■ Stored data:
§

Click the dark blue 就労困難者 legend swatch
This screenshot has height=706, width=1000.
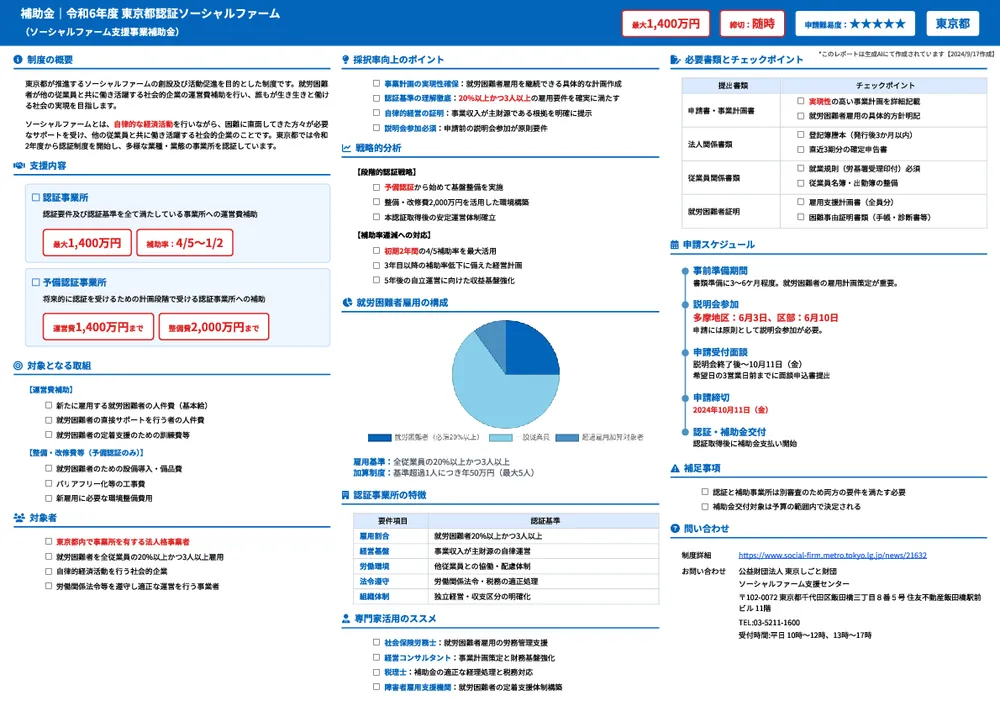379,438
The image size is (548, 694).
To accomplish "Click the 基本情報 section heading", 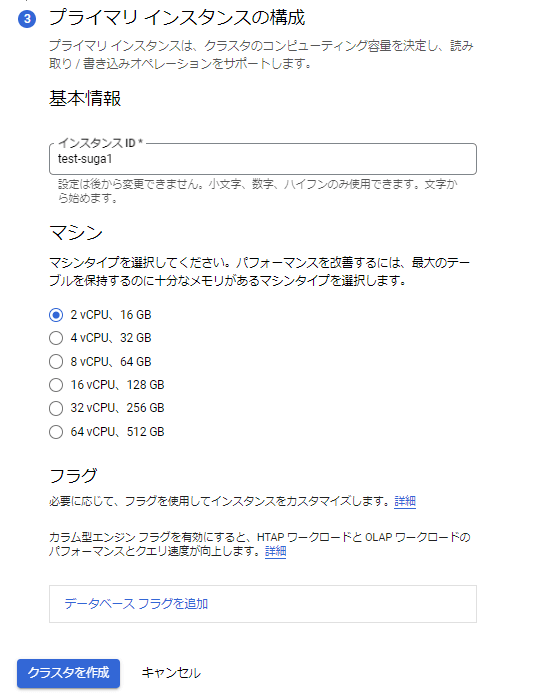I will [x=85, y=98].

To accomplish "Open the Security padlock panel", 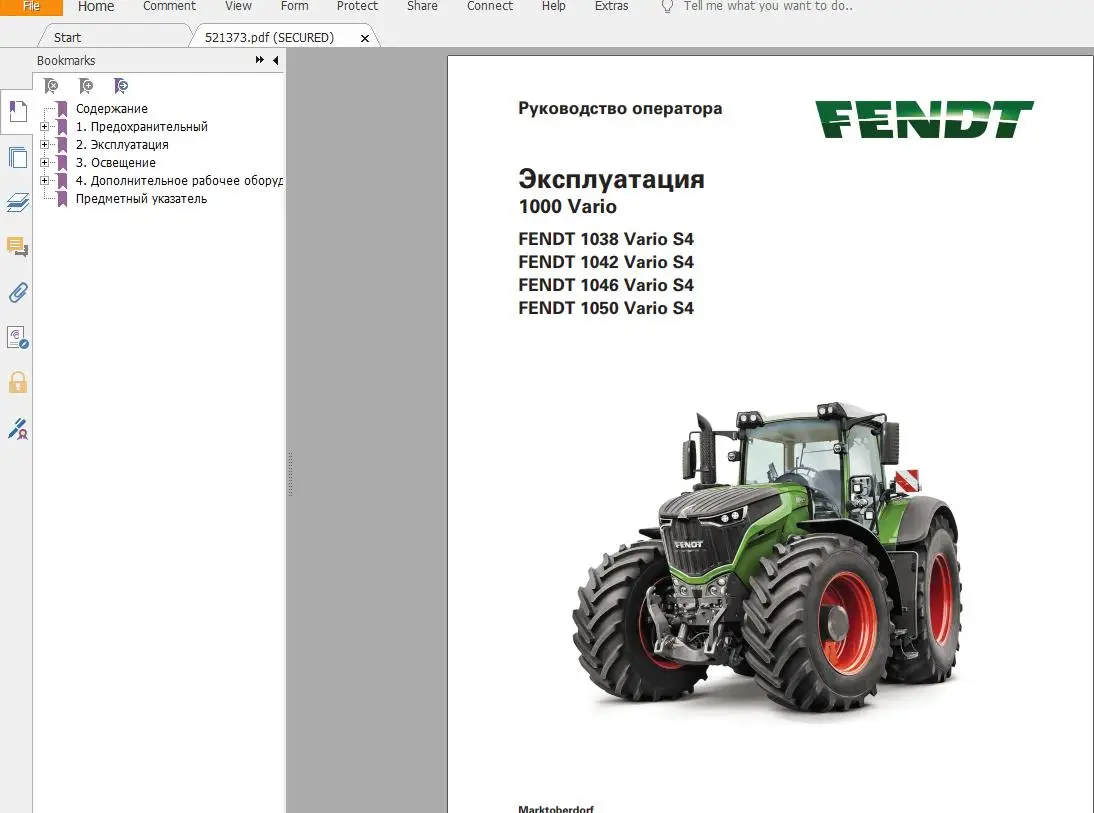I will (17, 382).
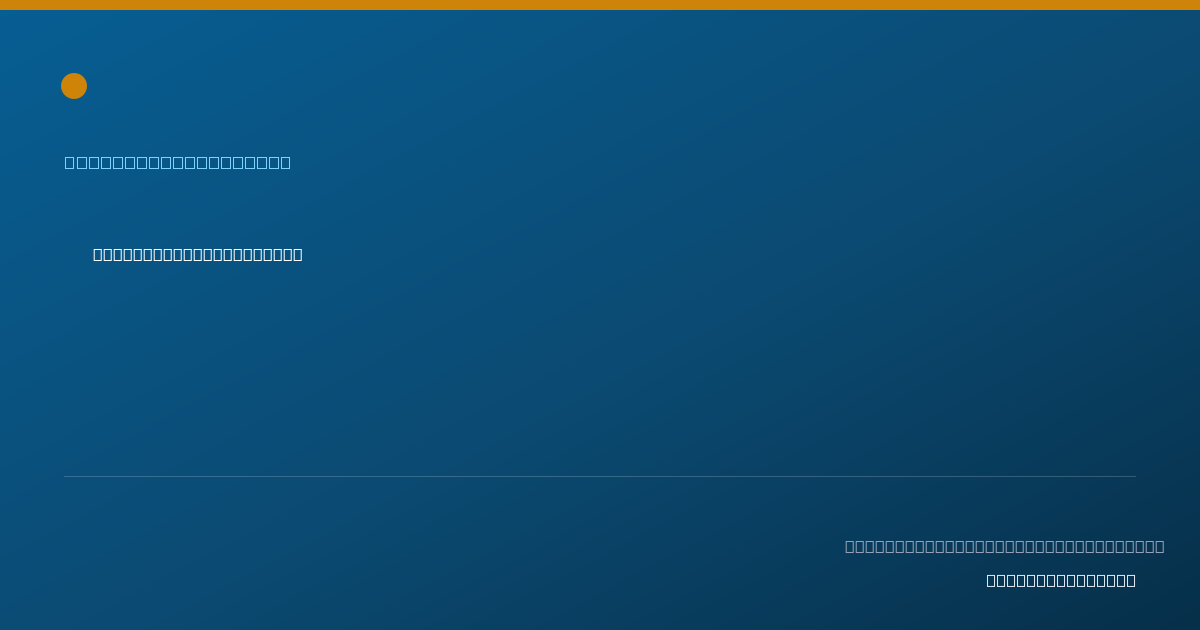Click last glyph box of light-blue line

click(x=285, y=162)
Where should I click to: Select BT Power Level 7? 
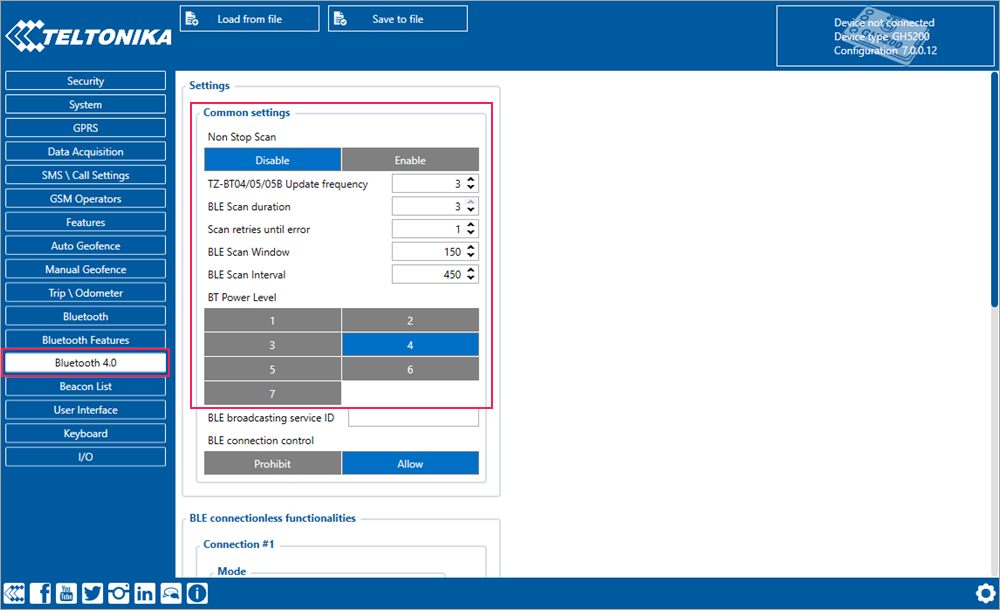tap(273, 394)
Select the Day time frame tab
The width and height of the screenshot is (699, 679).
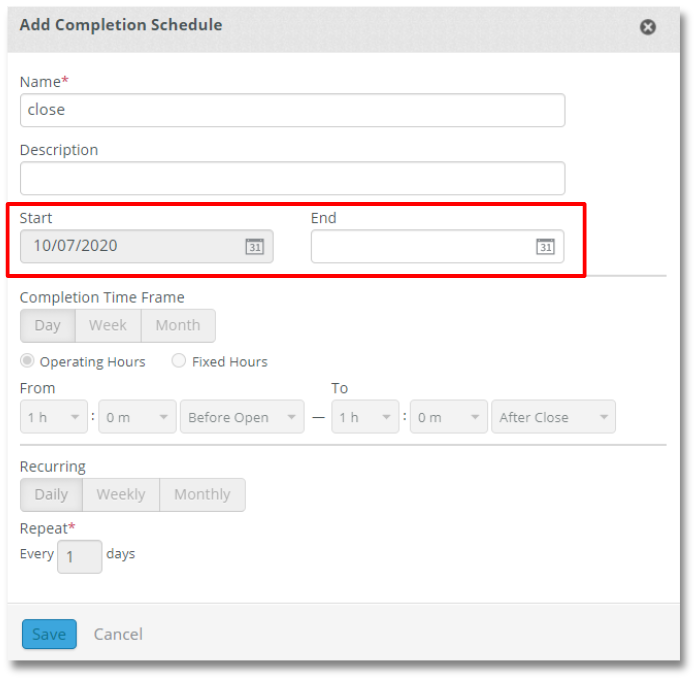(47, 326)
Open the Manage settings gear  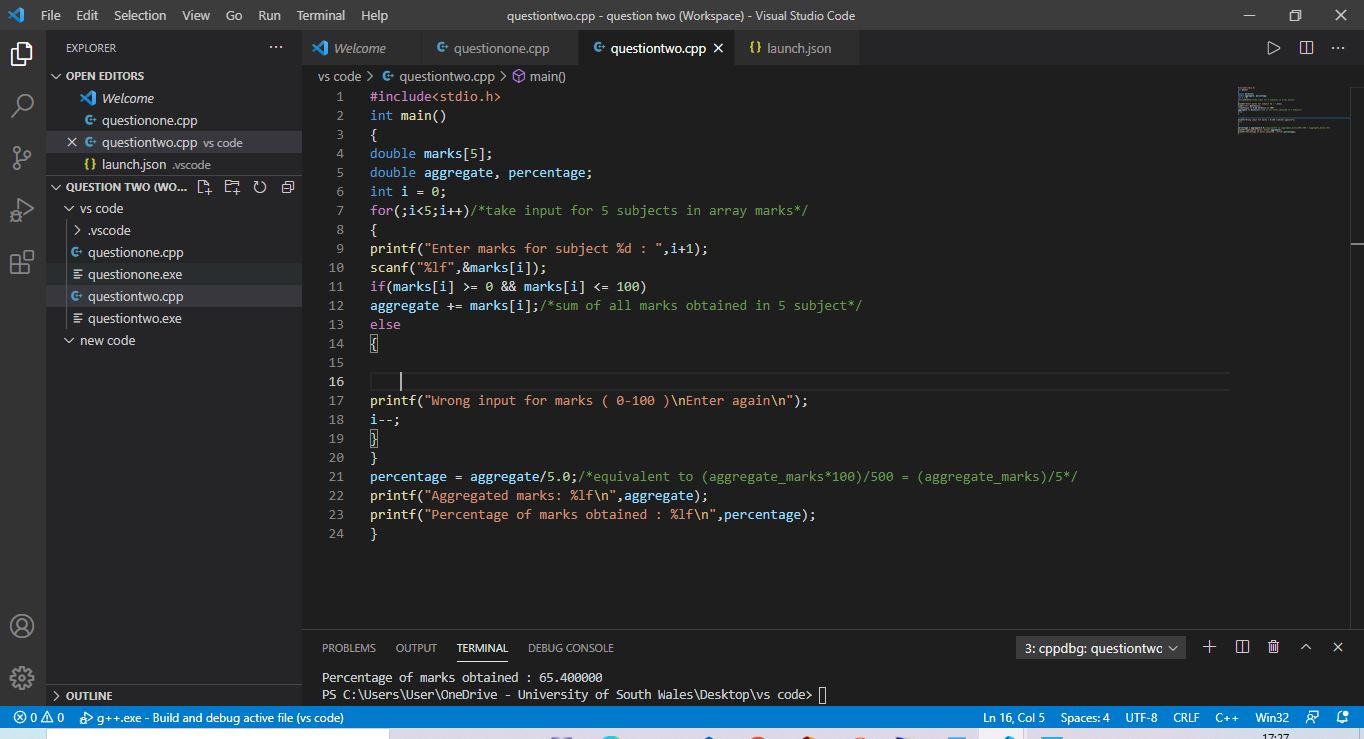point(22,678)
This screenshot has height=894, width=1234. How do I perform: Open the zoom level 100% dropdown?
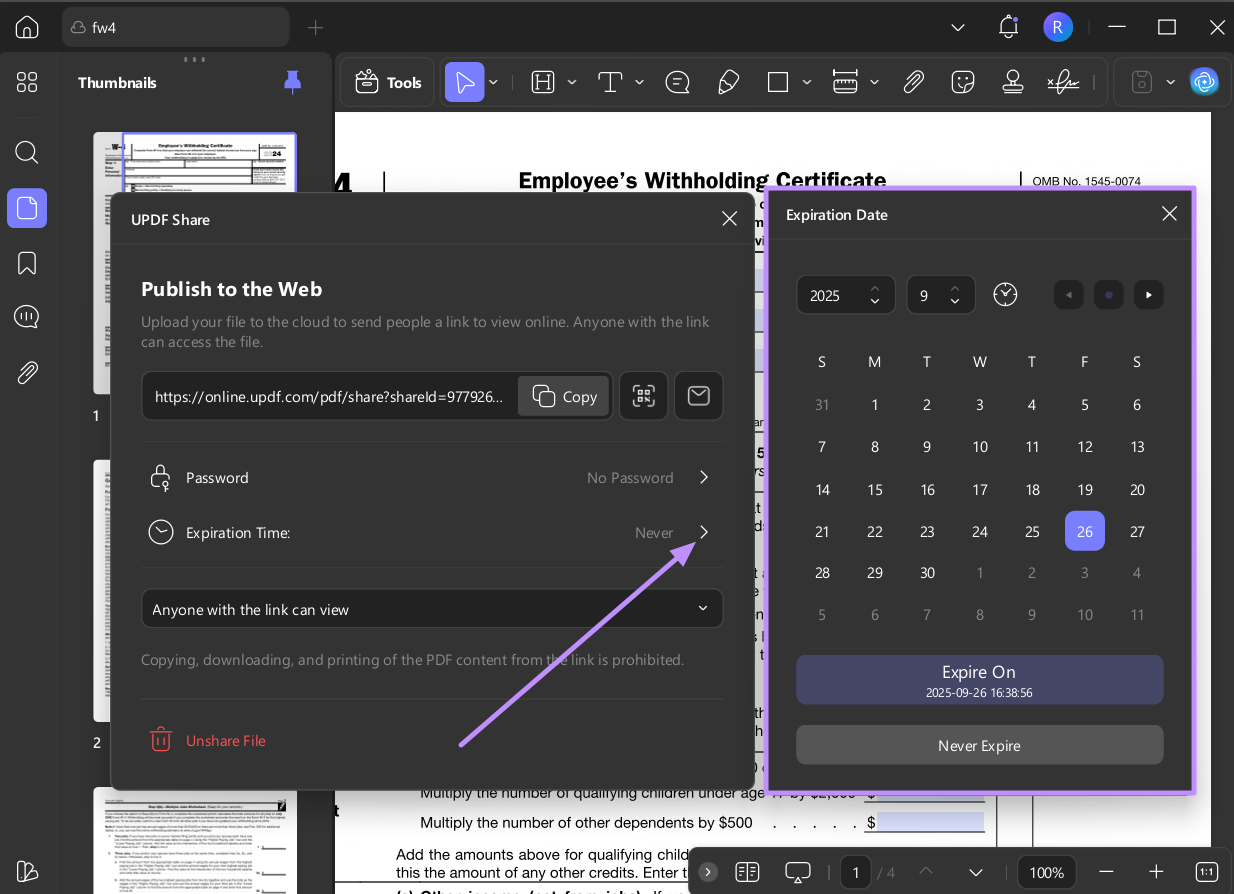(1046, 872)
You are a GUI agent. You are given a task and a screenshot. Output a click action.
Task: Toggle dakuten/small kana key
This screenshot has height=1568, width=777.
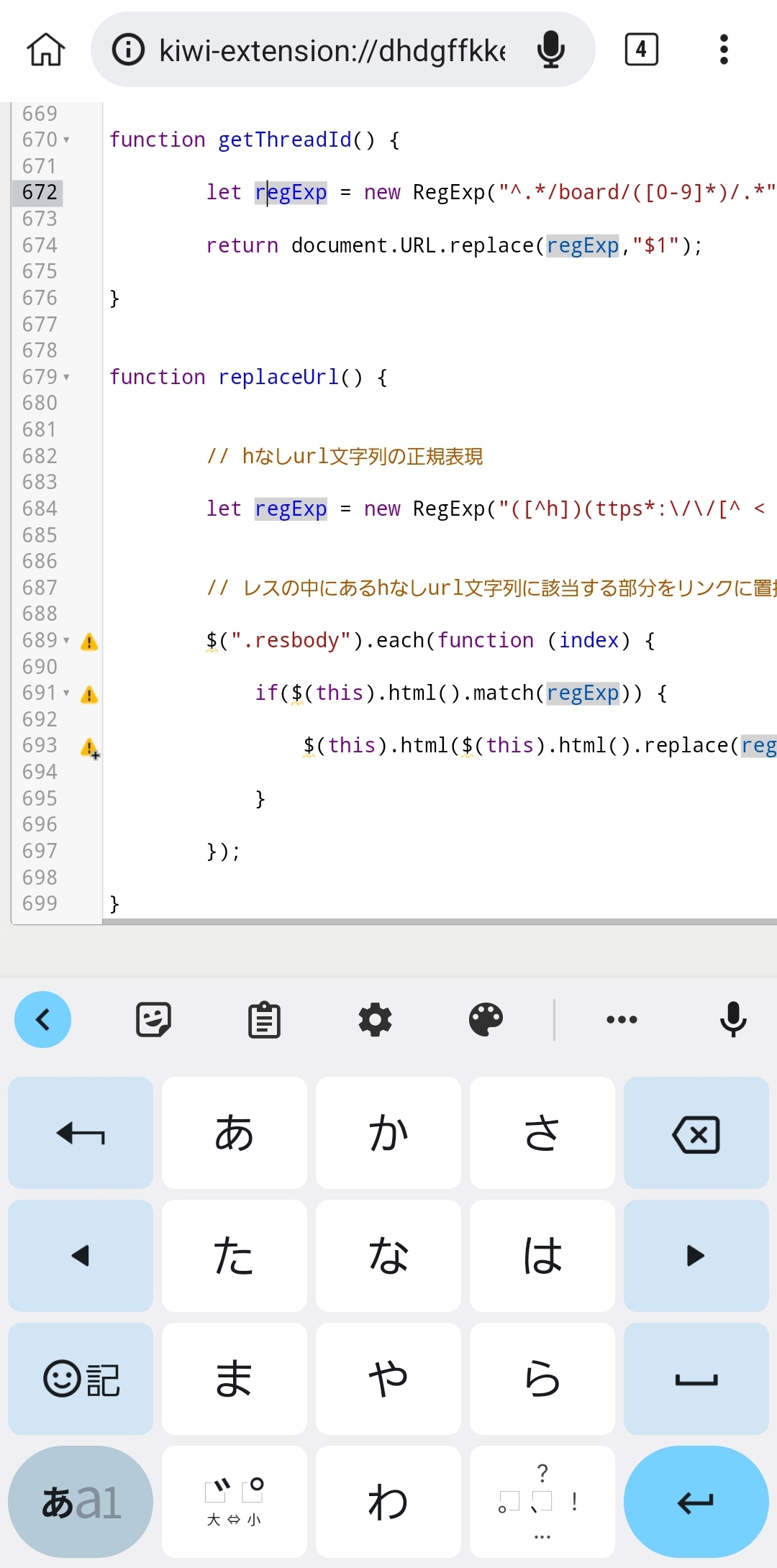[x=235, y=1502]
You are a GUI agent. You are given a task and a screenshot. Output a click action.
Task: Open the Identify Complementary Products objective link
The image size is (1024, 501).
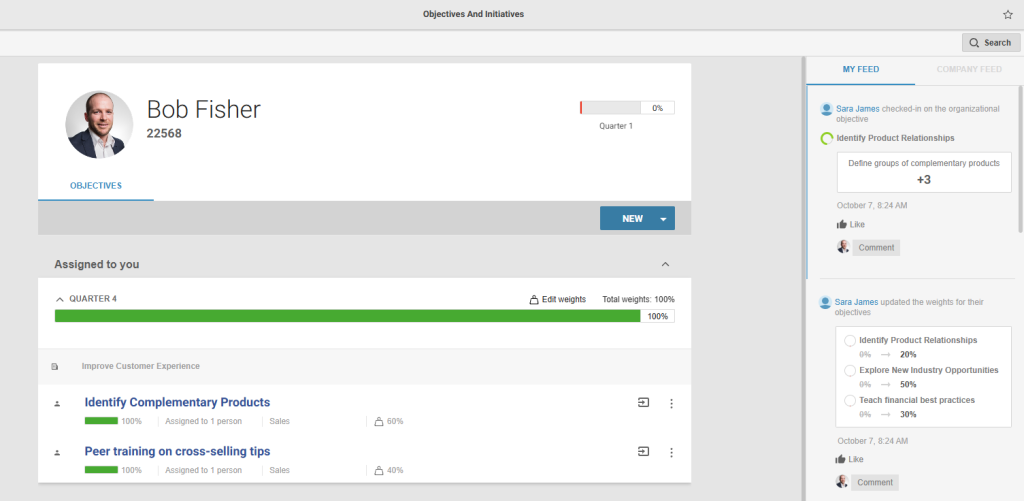(x=177, y=402)
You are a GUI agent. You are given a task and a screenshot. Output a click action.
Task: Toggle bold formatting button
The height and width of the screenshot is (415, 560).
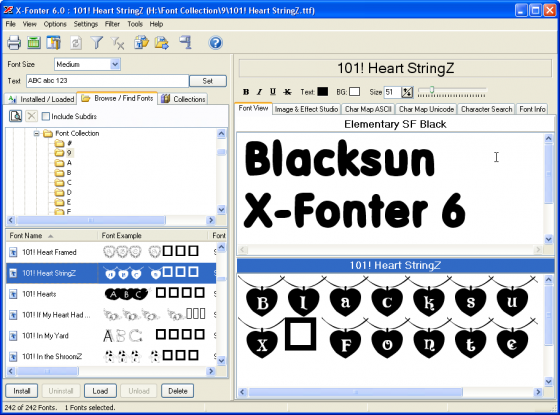pos(246,92)
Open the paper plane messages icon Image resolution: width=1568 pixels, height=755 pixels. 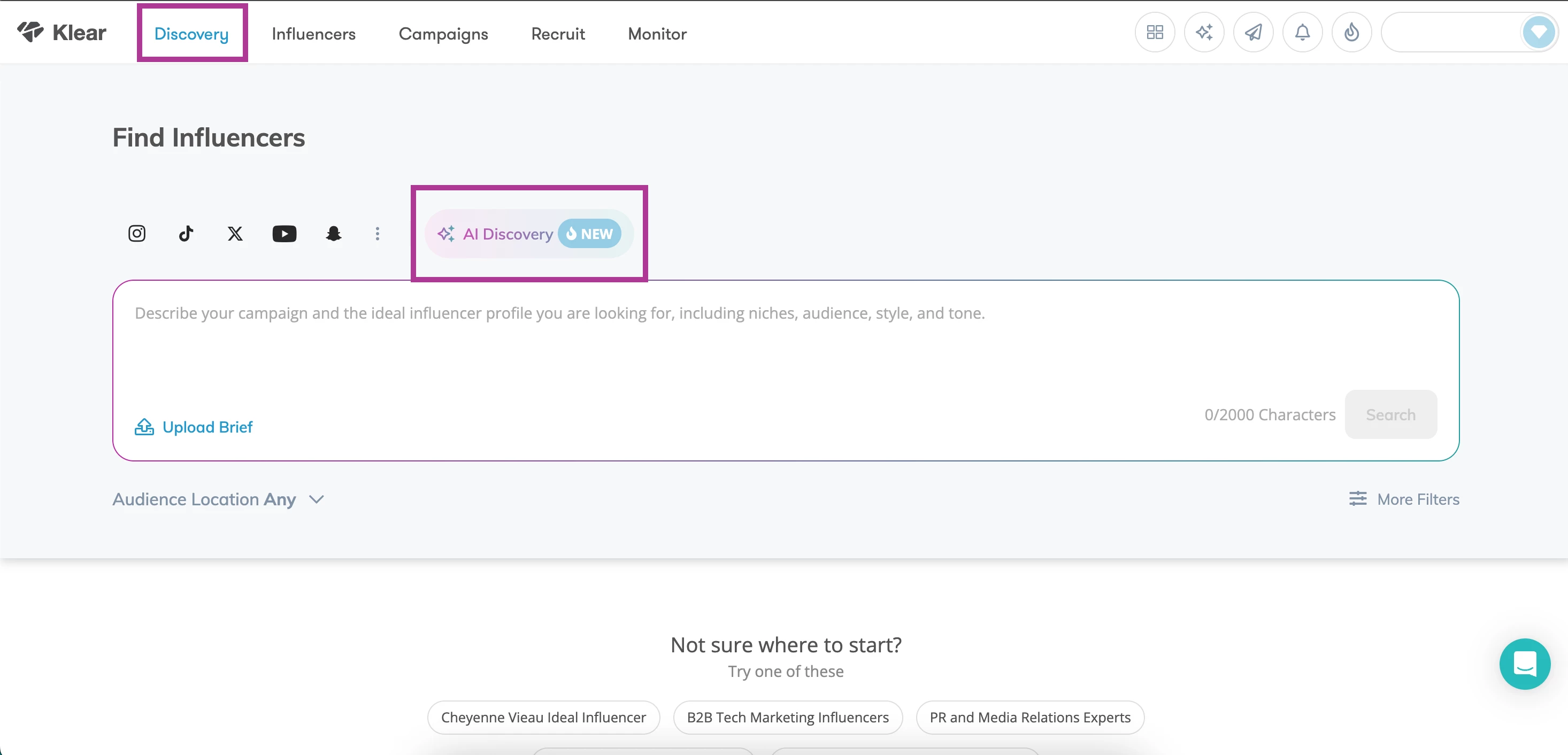pos(1254,32)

§

■ Problem to solve: List each line of the records above that contains the word "Select", copying the lines in full. Case matters.

■ Result of this task:
Where should I click to: Select BT Power Level 7? 
Select the Day time frame tab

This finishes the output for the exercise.